■ Requirement 1
Reproduce word for word the stretch of the account of the evening at ALIA from "For those not" through "people were gathering.".
■ Requirement 2
In the account of the evening at ALIA, restate the paragraph beginning "For those not in the know" as a short bulleted list that retains its main facts.
■ Requirement 3
Continue the account of the evening at ALIA, beginning after its final sentence.

■ Passage shown

════════════════════

By Nalini Haynes
It was a chilly Tuesday evening when I first ventured south of Lake Burley Griffin on my own-some, with the minion still at work. Because I still haven’t figured out the buses, I took the coward’s way to ALIA: I caught a taxi.
For those not in the know (like moi), ALIA is the Australian Library and Information Association. They have a lovely building, perfect for CBCA events, practically over the road from the Royal Mint. The CBCA is the Children’s Book Council of Australia, which focuses on children’s and young adult books. Membership is cheap, providing discounts for events and other perks.
The taxi driver pulled up at the curb and asked if this was the correct address. I said, “If your navigator says it is, I’ll take its word because I’ve never been here before.” Then I leapt out of the car to accost two women walking up the steps to the front entrance. They assured me this was the right place so I walked in to the inviting circular foyer where drinks and nibbles were laid out and people were gathering.
Along one curving wall was a (shock! horror!) bookstall set up by Harry Hartog Books. If you know me at all well, you know I tend to stay out of bookshops. “Hi, my name is Nalini, I am a bookaholic.” True to form I couldn’t resist and bought two books to add to the piles tormenting me at home.

════════════════════

■ Data shown
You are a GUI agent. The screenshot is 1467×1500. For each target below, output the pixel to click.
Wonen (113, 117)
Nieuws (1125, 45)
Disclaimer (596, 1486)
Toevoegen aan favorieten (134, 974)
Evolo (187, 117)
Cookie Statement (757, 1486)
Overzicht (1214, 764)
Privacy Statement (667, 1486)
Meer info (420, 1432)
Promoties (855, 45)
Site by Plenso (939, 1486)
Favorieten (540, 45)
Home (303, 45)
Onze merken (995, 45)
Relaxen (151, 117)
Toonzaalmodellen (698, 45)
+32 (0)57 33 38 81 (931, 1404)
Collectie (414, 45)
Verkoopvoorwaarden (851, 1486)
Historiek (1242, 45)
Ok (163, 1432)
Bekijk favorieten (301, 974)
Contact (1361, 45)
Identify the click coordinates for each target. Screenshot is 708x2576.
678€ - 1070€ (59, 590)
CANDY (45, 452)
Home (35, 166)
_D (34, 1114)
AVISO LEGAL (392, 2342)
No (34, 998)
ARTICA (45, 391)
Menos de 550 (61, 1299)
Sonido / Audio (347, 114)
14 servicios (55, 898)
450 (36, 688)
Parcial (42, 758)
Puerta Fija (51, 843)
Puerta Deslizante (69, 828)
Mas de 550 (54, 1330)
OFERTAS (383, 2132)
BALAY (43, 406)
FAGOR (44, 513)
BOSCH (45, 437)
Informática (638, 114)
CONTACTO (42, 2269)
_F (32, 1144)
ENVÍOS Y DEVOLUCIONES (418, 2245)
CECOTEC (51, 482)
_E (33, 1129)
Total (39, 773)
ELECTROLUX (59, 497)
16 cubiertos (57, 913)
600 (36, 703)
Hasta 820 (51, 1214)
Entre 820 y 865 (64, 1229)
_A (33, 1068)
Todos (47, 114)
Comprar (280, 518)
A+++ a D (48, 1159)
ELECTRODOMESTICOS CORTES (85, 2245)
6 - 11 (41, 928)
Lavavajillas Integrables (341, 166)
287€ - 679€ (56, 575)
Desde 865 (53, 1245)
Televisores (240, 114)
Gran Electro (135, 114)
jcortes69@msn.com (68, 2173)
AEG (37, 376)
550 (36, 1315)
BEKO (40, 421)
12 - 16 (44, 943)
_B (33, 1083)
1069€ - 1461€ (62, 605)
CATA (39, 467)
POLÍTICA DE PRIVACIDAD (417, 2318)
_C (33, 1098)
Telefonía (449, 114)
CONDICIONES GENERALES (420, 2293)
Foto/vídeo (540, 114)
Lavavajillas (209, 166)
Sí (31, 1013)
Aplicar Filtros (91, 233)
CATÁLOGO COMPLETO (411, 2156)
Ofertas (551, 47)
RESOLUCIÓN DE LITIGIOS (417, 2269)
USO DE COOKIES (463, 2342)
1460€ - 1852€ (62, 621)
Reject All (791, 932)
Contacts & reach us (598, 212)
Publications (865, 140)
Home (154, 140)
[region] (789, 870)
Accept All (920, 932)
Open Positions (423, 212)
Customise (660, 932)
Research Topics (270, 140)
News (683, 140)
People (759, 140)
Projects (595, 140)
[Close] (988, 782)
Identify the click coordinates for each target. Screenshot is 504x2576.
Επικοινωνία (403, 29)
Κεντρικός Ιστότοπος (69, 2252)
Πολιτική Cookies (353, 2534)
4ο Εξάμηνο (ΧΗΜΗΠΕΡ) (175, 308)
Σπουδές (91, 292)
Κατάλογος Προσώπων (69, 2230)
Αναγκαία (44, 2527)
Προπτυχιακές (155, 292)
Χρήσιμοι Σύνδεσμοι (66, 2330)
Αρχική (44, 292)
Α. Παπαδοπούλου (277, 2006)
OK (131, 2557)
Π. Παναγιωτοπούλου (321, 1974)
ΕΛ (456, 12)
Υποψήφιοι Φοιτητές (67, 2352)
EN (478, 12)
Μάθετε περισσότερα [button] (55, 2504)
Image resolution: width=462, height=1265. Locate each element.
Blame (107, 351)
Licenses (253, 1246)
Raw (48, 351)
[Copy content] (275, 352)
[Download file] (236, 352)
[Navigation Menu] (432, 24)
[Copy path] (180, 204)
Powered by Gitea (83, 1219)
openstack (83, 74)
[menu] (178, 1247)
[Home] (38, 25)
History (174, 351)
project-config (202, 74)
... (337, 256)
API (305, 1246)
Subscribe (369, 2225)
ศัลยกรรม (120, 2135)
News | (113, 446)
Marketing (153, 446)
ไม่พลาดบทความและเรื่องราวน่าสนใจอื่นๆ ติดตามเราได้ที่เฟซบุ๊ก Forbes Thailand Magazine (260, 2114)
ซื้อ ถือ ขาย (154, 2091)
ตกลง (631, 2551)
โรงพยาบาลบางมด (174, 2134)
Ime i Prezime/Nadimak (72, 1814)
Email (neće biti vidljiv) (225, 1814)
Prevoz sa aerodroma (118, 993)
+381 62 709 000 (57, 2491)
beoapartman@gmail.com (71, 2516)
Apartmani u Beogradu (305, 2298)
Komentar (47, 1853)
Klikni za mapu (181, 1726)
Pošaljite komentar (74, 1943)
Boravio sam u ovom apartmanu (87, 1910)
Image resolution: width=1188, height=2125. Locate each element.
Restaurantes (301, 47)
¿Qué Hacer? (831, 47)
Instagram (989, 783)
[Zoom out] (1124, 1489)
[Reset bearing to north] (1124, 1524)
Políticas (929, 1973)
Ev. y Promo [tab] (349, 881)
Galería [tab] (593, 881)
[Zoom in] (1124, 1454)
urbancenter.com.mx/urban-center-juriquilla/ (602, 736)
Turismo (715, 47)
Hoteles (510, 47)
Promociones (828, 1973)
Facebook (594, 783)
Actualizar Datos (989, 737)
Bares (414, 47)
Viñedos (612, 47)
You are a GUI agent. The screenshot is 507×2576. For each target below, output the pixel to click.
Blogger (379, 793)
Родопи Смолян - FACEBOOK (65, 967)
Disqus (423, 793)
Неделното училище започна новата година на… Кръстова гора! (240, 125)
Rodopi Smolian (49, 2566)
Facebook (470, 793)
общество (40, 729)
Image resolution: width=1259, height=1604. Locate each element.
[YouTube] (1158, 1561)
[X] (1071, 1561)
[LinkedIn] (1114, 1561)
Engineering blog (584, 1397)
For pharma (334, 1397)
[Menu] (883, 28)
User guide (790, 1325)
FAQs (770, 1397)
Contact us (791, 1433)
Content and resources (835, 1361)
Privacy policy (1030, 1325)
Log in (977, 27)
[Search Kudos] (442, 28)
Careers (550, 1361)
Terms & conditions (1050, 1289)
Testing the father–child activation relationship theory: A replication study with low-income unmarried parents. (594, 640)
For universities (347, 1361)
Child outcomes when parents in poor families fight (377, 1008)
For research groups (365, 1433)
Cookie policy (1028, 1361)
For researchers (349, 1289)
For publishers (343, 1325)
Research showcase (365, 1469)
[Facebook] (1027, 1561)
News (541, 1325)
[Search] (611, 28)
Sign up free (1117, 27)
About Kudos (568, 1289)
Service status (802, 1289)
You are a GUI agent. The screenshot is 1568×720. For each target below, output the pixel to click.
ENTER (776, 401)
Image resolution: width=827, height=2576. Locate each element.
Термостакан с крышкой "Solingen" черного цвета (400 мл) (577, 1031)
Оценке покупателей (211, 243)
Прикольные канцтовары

════════════════════

■ Task output 1
For those not in the know (like moi), ALIA is the Australian Library and Information Association. They have a lovely building, perfect for CBCA events, practically over the road from the Royal Mint. The CBCA is the Children’s Book Council of Australia, which focuses on children’s and young adult books. Membership is cheap, providing discounts for events and other perks.
The taxi driver pulled up at the curb and asked if this was the correct address. I said, “If your navigator says it is, I’ll take its word because I’ve never been here before.” Then I leapt out of the car to accost two women walking up the steps to the front entrance. They assured me this was the right place so I walked in to the inviting circular foyer where drinks and nibbles were laid out and people were gathering.

■ Task output 2
- ALIA is the Australian Library and Information Association.
- Its attractive building is well suited to CBCA events and stands almost directly across the road from the Royal Mint.
- The CBCA is the Children's Book Council of Australia, which focuses on children's and young adult books.
- CBCA membership is inexpensive and provides event discounts and other benefits.

■ Task output 3
Everyone was very welcoming, even when they realized I didn’t fit their usual demographic of published author (I am writing a YA novel!) or teacher/librarian. I explained Dark Matter Zine to some interested professionals. Dr Belle Alderman and I are planning a video tour of the National Centre for Australian Children’s Literature and an interview to post online. You just never know what will come out of these events.
After some socializing, we were summoned to the inner sanctum, a room with a podium and table at the front facing rows of comfortable seats. Our MC for the evening was Leanne Barrett, Vice President of the CBCA ACT Branch and Events Subcommittee Chair. Leanne was both welcoming and an excellent timekeeper. Her phone sang little songs at 8 and 10 minutes to ensure guest speakers had opportunity to speak while keeping to time. Because some people had to go to work in the morning!
Emma Allen was the first guest speaker. She told an entertaining story about how she loved stories as a child, including a librarian saying “Emma Reed, do not eat the [polystyrene] lamingtons” but she couldn’t help herself. She was so excited about stories as a child that she became an author. Scholastic has an author profile on Emma and Goodreads has a more complete list of Emma’s stories.
Craig Cormick was next up at the post. Or podium. Don’t be pedantic. He spoke as a children’s author although he writes across a range of ages and genres. His books are aimed at reluctant readers. Working with boys who are outliers, Craig uses game theory with male mentoring. Craig notes that most of the people reading to boys are women: women teachers, women librarians. Boys need to see men read too. Craig and some reluctant primary school readers wrote a book together and even launched the book. One of the boys, as an adult, told Craig that he could read because of that program. Now Craig has a story about a ghost Viking looking for his father…s approval. Another book is about a pirate who has to go to school to be a better pirate. The boys don’t notice the message, they’re all about the plot. For more about Craig and his work, see his website.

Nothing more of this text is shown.